(List of tasks)
1 – In the recollections of the Cavern Club, who first painted the club's name by its doorway?
2 – Translate this sentence from the recollections of the Cavern Club into Spanish: "The Cavern opened in January 1957 as a jazz cellar."
3 – Pick up the recollections of the Beatles at the Cavern Club after their final sentence and write the next passage.

(Excerpt to read)
The Beatles make their debut at The Cavern Club, Liverpool, England, UK, Europe, with a lunch-time session.

Full article:

Bob Wooler (deejay) : The Cavern opened in January 1957 as a jazz cellar. It was a disused basement in Matthew Street.

Louise Harrison (George's mother) : It was really a dump. There was no air at all. The sweat just used to drip off them, or off the walls and onto the amps and fuse them. But they'd just carry on all the same, singing on their own.

Gerry Marsden [Gerry And The Pacemakers] : The Cavern was a small, smelly cellar that looked like a train tunnel, basically. It was great. All the kids came down and it stank of disinfectant because they used to clean it out with tons of the stuff. It was great place to play in, but there were another hundred places in Liverpool that were just the same.

Liz Hughes (Cavern regular) : The Cavern door was literally a hole in the wall. It had an arched doorway, painted at the top in red, white and blue, with 'The Cavern' scrawled up on one side. It was originally done by Paddy Delaney, who worked there. They couldn't afford a nameplate.

Paddy Delaney (bouncer, the Cavern) : The first one I ever saw was George Harrison. In those days, hairstyles were very strict and tidy, but George's hair was down to his collar. He was very scruffy and hungry-looking. I remember him ambling down the middle of the street and, for a minute, I didn't think he was coming into The Cavern. I stopped him at the door and asked him if he was a member. Of course, I knew he wasn't, and he said no, he was with The Beatles. Now, we'd heard a lot about The Beatles over the previous weeks and I knew they were on that particular night, so I let him in even though he was wearing blue jeans.

(Stored records)
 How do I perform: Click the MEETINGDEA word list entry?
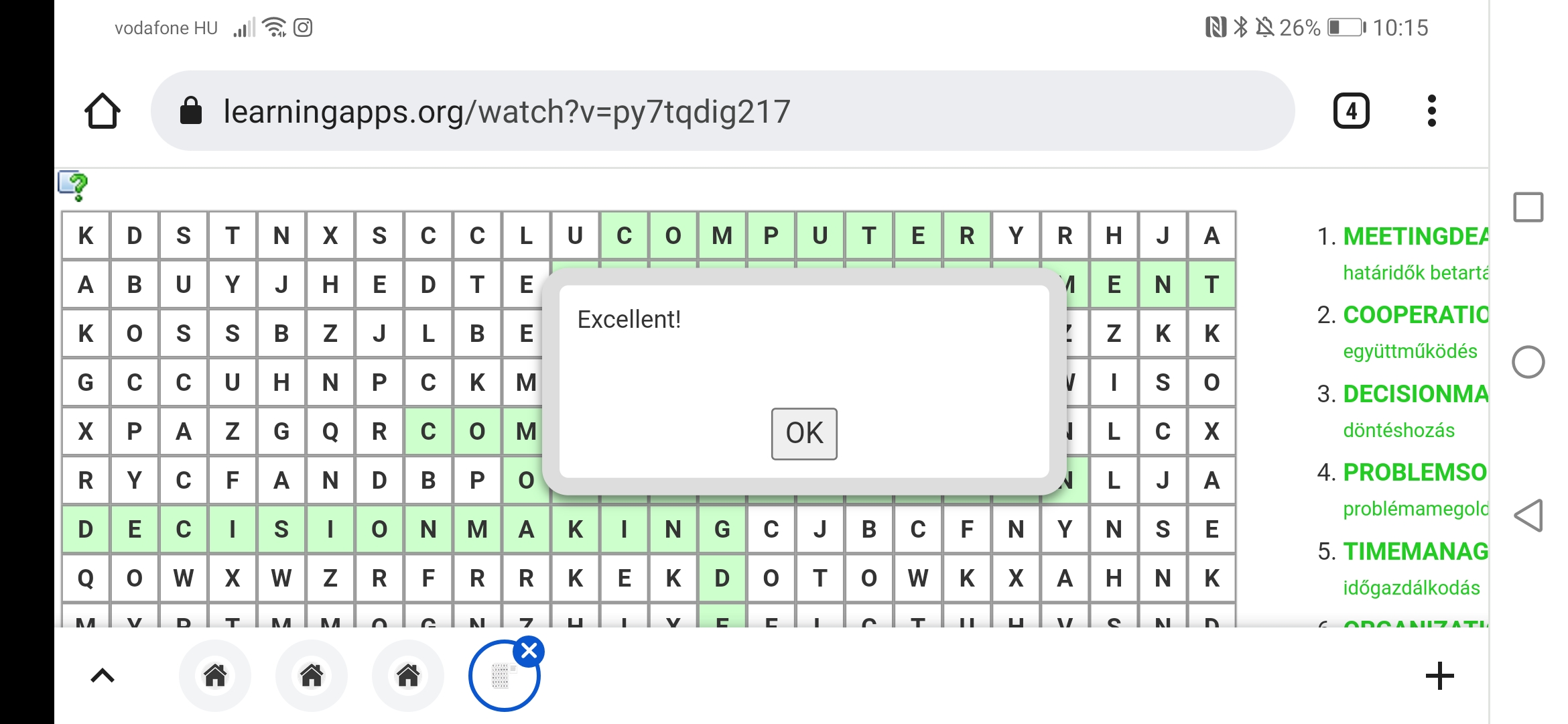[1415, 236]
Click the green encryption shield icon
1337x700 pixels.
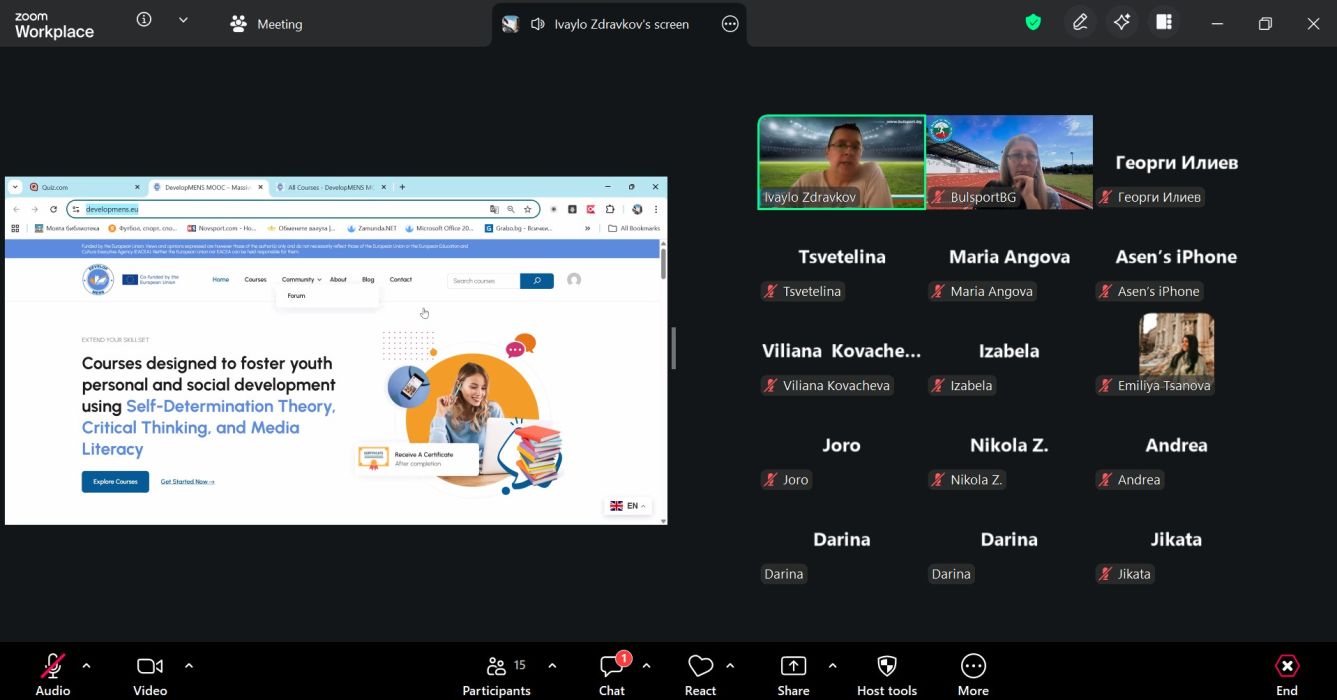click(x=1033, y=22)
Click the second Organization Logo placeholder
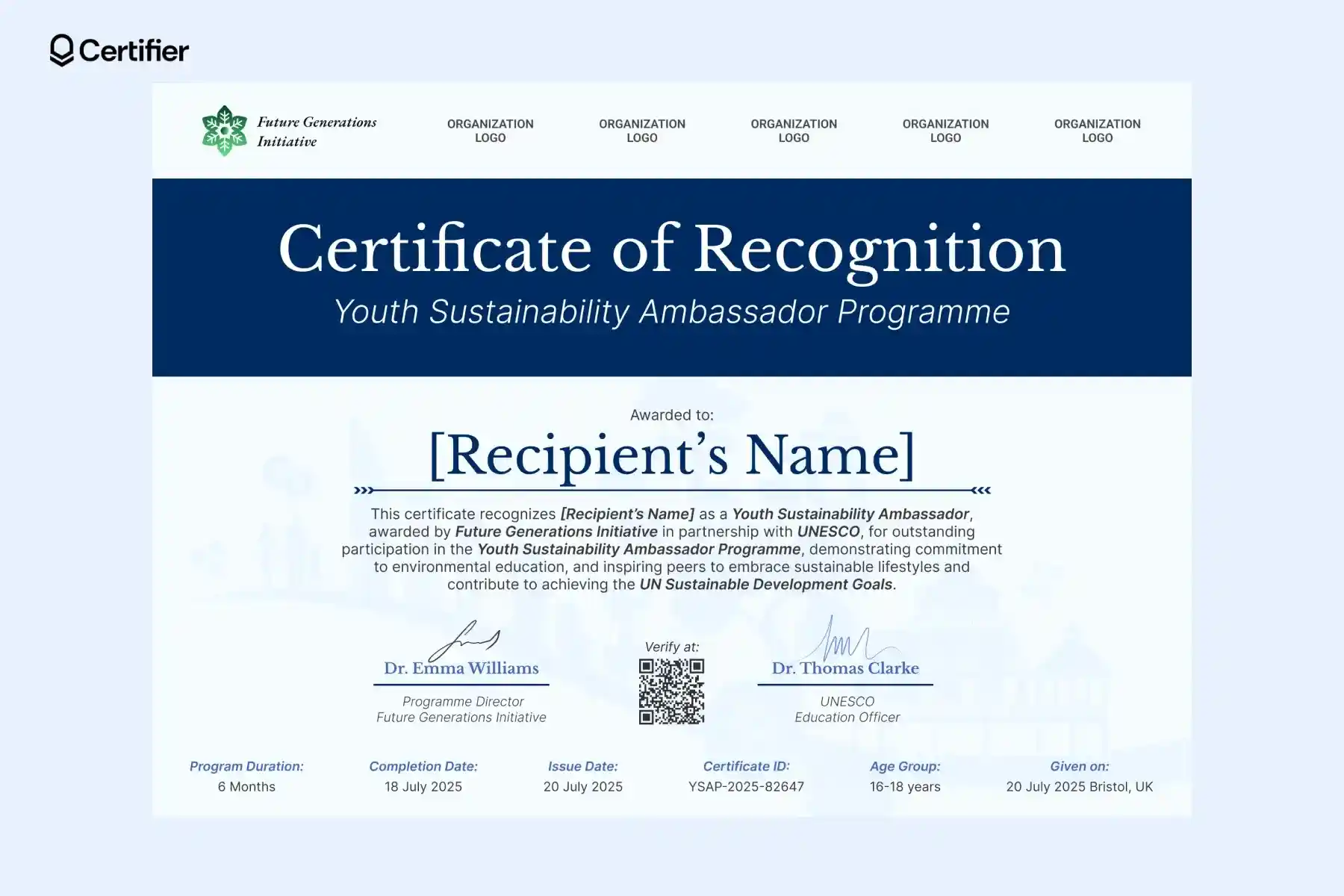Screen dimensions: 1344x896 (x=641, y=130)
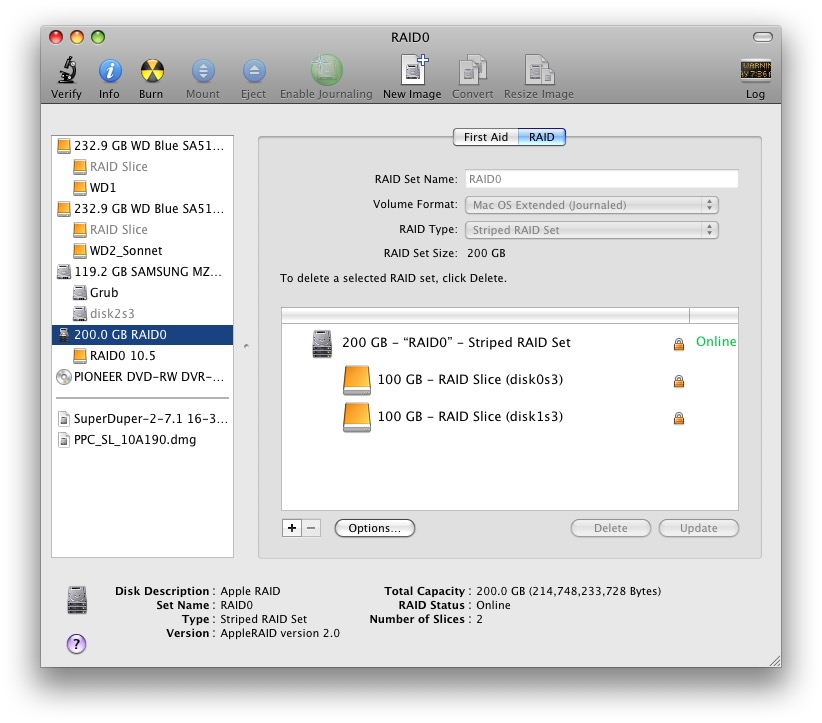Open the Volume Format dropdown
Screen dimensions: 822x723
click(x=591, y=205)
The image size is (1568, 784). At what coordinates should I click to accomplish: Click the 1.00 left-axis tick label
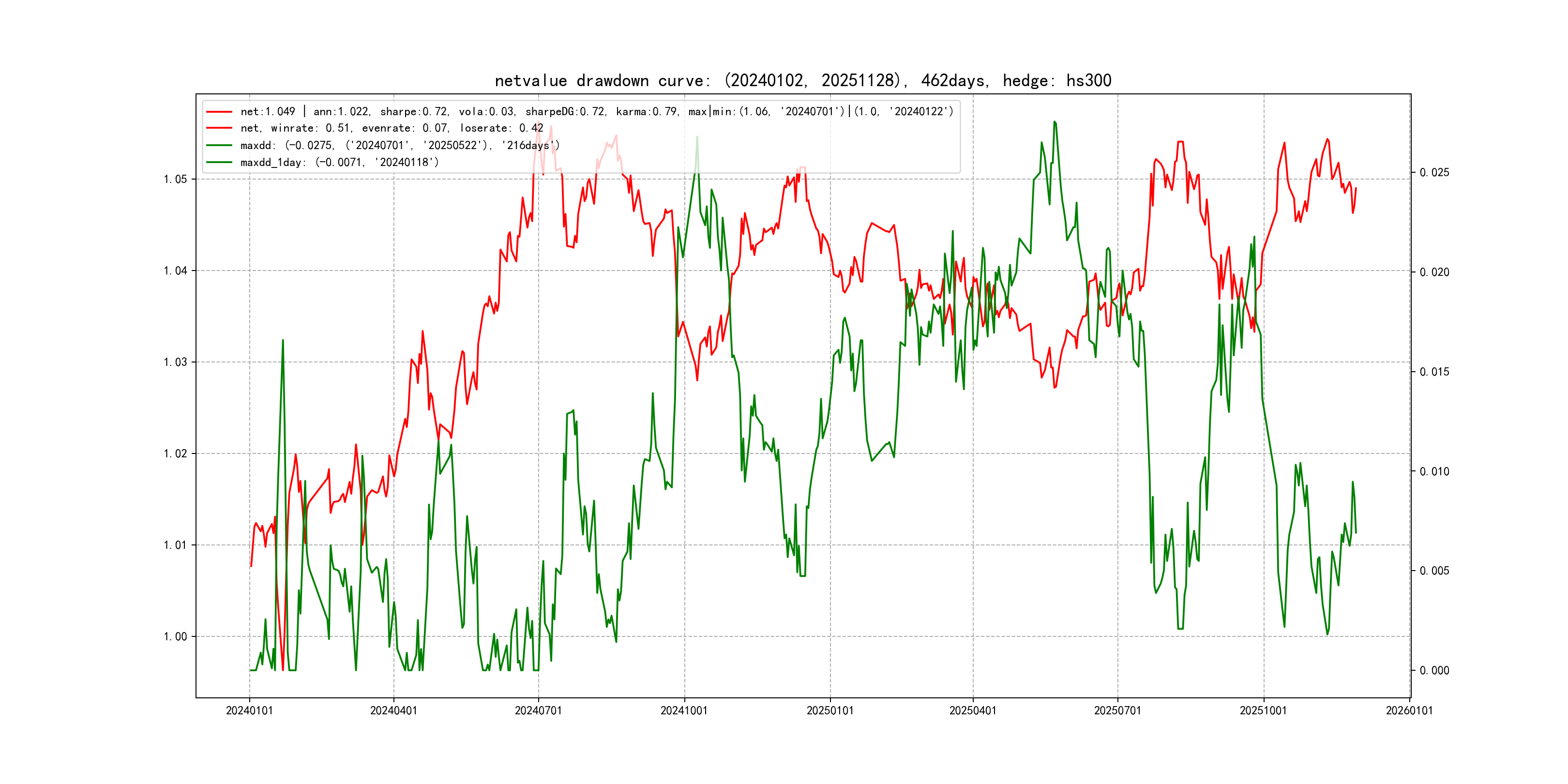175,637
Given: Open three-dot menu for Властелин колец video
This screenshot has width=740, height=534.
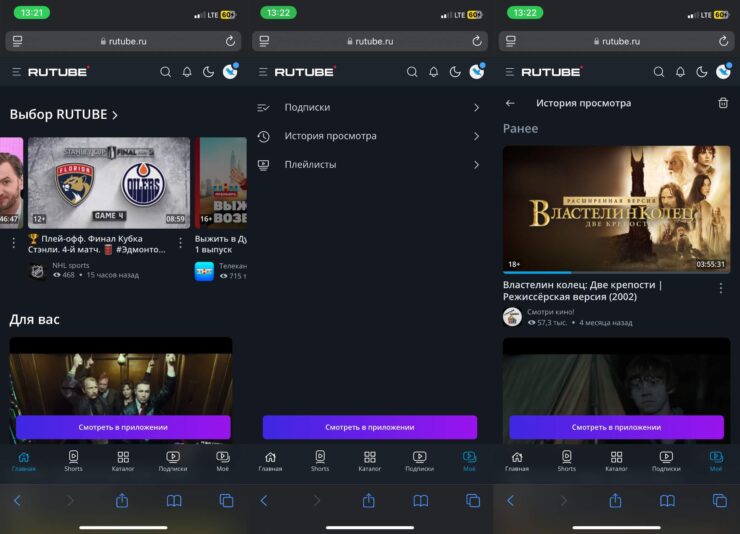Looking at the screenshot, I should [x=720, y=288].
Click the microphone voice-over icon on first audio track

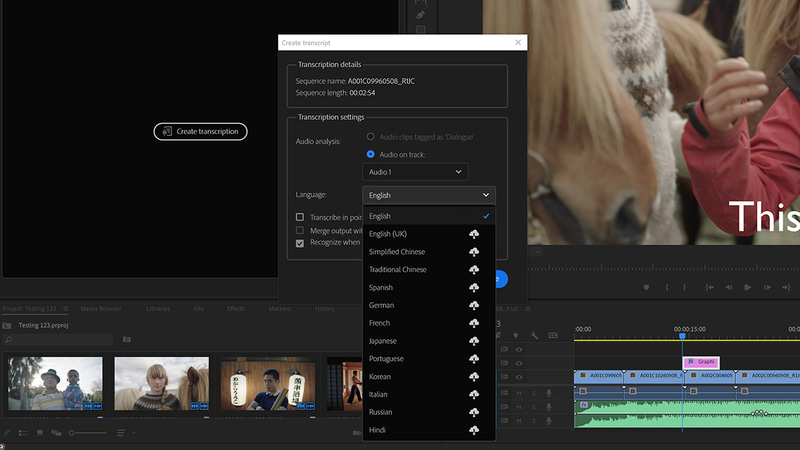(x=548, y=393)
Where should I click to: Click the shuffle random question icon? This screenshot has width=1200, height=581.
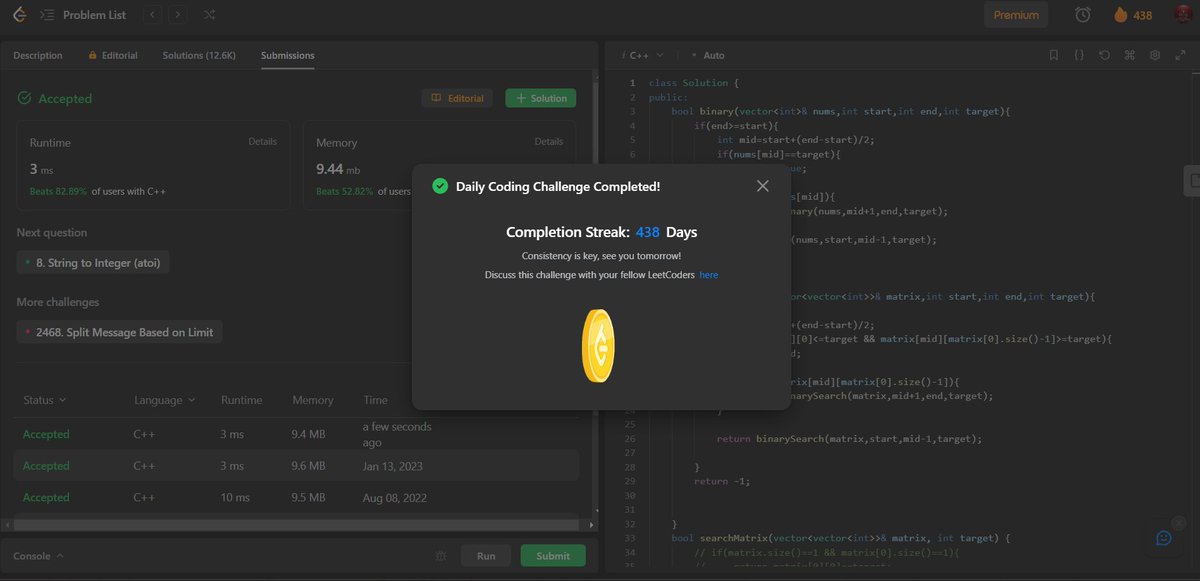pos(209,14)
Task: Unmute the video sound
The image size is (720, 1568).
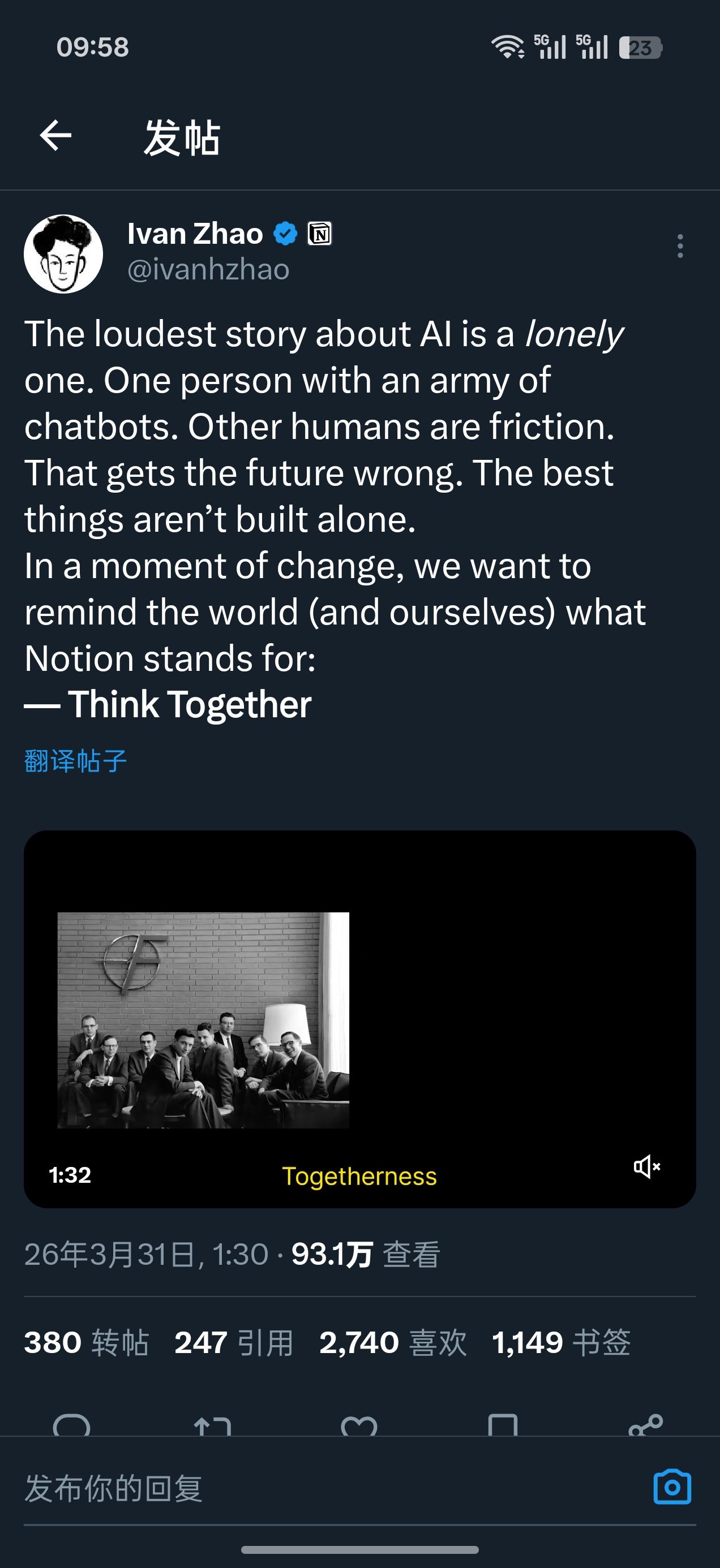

(In response)
1 – Paddy Delaney, who worked there.

2 – The Cavern abrió en enero de 1957 como un sótano de jazz.

3 –
About fifteen minutes later, Paul McCartney tumbled down the street with John Lennon in close pursuit. Paul was carrying his bass guitar and John had his hands dug deep into his pockets. I had an idea they were with George because they all had the same sort of hairstyle. It wasn't quite a Beatle-cut then, but it was still well past their collars.

A little while after they strolled in, a taxi pulled up in front of the club and out came their drummer, Pete Best. He was carrying The Beatles first sound system, which consisted of two cheap chipboard speakers and a beat-up-looking amplifier. He also had a set of drums which he unloaded and took down the stairs.

Paul McCartney : We got a gig at The Cavern Club in Liverpool which was officially a blues club. We didn't really know any blues numbers. We loved the blues but we didn't know any blues numbers, so we had announcements like "Ladies and gentlemen, this is a great Big Bill Broonzy number called Wake Up Little Suzie. And they kept passing up little notes – 'This is not the blues, this is not the blues. This is pop.' But we kept going.

Pete Best : It was absolutely amazing because, when word got out that The Beatles were going to play the lunch-time show, it went from being a normal session of about 200 people to where the place was heaving with fans.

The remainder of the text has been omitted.